→ CONSIGNE A
Renvoyez, sans rien y changer, tout le passage de l'article sur le procès de la citoyenneté économique qui va de « Le procès sur » jusqu'à « aucune possibilité d’appel. ».
→ CONSIGNE B
D'après l'article sur le procès de la citoyenneté économique, à quelle date ce procès s'est-il ouvert ?

→ EXTRAIT DU DOCUMENT
====
Le procès sur la citoyenneté économique s’est ouvert le lundi 21 novembre 2022 au Palais de Justice de Moroni. Comme on pouvait le prévoir, ce fut surtout le procès de l’ancien président Ahmed Abdallah Mohamed Sambi, dont les avocats ont montré les nombreuses irrégularités et les vices de procédure de la Cour de Sûreté qui devait juger leur client pour haute trahison. Un procès qui a mis à nu les insuffisances des juges comoriens chargés depuis 2018 par le pouvoir en place d’éliminer des opposants politiques à travers des procès à la Cour de Sûreté, une cour qui n’admet aucune possibilité d’appel.
Par MiB
Le principal inculpé au procès de la citoyenneté économique, Ahmed Abdallah Mohamed Sambi, est arrivé au Palais de justice de Moroni le lundi matin, encadré par un important dispositif militaire. Si de prime abord, il semble avoir conservé son intégrité physique après quatre années de détention illégale, et sans pouvoir aller se soigner, on s’aperçoit rapidement qu’il titube et a du mal à se déplacer. Cela est certainement dû au fait qu’il est enfermé dans une chambre, transformée par arrêté en annexe de la prison de Moroni.
====
[Enregistrements extraits]
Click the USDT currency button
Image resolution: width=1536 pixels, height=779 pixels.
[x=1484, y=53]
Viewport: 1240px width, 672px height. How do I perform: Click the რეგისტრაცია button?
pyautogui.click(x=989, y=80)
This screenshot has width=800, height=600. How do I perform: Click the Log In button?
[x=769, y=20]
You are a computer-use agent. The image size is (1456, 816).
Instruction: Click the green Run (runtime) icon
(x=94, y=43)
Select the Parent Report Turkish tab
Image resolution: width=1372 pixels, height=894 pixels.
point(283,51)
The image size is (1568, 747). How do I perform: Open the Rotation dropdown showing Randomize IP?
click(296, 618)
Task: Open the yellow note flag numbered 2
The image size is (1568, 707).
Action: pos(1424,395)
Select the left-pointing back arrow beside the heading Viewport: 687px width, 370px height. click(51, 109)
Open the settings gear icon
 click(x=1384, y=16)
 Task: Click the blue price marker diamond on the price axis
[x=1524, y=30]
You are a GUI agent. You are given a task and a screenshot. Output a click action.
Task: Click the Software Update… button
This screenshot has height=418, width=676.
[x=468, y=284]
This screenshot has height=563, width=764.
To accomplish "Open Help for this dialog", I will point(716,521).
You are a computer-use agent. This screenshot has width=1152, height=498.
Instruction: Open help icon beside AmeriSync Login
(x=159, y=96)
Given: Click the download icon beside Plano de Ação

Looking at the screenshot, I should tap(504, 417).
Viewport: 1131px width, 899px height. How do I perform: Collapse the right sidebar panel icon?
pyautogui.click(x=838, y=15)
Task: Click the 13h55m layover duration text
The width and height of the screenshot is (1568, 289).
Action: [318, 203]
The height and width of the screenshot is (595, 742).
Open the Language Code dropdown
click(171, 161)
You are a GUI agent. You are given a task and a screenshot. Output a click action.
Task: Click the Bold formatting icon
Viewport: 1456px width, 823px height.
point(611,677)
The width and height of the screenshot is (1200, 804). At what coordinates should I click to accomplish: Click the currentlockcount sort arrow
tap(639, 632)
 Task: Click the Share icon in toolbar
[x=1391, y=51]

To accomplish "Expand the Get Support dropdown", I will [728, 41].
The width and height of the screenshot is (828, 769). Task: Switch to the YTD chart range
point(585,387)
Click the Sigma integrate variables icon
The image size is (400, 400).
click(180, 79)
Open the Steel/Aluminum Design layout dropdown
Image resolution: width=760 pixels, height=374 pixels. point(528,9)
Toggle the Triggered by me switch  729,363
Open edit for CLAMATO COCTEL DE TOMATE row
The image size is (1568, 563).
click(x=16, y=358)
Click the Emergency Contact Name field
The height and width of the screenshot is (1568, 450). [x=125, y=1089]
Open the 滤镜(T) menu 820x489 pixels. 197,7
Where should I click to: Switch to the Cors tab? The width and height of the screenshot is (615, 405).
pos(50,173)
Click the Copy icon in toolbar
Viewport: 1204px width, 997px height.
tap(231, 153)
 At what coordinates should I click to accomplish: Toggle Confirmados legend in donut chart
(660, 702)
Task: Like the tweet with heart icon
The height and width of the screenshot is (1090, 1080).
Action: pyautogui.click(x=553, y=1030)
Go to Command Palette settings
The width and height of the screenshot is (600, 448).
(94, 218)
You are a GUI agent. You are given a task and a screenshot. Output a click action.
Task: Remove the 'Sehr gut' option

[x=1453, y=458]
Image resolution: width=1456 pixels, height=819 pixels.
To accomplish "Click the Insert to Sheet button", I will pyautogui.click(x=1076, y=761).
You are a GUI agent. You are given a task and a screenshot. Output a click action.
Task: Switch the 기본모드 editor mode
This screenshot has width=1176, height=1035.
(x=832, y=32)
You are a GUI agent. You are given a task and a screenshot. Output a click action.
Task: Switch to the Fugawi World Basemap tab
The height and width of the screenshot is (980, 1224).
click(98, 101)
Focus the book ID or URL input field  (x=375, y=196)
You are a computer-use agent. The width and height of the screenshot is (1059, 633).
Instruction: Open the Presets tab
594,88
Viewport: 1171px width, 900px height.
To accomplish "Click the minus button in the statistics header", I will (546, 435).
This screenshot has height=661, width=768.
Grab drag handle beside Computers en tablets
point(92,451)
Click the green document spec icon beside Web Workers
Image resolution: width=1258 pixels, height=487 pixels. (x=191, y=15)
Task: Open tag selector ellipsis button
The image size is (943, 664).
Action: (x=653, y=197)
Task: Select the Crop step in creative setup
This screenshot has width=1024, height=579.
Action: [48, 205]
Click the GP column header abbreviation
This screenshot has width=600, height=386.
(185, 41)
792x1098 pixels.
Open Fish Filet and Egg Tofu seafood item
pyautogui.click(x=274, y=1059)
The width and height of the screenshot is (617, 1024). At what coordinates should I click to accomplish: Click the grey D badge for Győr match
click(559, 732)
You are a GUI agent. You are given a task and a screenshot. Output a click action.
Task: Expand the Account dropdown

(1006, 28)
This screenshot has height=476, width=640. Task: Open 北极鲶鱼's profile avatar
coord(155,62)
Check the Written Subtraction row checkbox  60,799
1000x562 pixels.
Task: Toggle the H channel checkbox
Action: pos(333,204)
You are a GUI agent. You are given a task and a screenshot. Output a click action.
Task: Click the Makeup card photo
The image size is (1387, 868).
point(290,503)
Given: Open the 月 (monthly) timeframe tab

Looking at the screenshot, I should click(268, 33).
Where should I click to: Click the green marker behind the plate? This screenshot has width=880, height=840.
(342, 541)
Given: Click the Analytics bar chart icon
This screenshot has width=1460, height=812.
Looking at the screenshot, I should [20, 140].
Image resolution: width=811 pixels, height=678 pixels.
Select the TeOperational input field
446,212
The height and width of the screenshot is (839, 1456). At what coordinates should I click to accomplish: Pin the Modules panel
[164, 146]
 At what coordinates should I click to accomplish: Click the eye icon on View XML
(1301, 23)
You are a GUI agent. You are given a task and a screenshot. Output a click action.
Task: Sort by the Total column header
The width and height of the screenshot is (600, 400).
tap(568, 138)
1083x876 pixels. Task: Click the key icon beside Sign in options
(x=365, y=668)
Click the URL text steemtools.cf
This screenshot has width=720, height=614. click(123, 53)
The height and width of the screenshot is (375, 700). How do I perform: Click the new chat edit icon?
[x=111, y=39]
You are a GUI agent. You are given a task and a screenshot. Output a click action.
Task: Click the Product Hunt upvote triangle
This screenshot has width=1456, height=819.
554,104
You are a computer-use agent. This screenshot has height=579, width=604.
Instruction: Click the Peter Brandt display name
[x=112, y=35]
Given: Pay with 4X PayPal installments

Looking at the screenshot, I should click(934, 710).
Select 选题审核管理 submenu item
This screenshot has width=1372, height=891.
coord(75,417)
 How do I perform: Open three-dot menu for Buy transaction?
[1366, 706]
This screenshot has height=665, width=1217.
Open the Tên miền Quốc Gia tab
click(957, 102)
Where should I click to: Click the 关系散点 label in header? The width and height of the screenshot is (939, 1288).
====
→ RÉPONSE RÉDIGÉE A
Le procès sur la citoyenneté économique s’est ouvert le lundi 21 novembre 2022 au Palais de Justice de Moroni. Comme on pouvait le prévoir, ce fut surtout le procès de l’ancien président Ahmed Abdallah Mohamed Sambi, dont les avocats ont montré les nombreuses irrégularités et les vices de procédure de la Cour de Sûreté qui devait juger leur client pour haute trahison. Un procès qui a mis à nu les insuffisances des juges comoriens chargés depuis 2018 par le pouvoir en place d’éliminer des opposants politiques à travers des procès à la Cour de Sûreté, une cour qui n’admet aucune possibilité d’appel.

→ RÉPONSE RÉDIGÉE B
Le lundi 21 novembre 2022.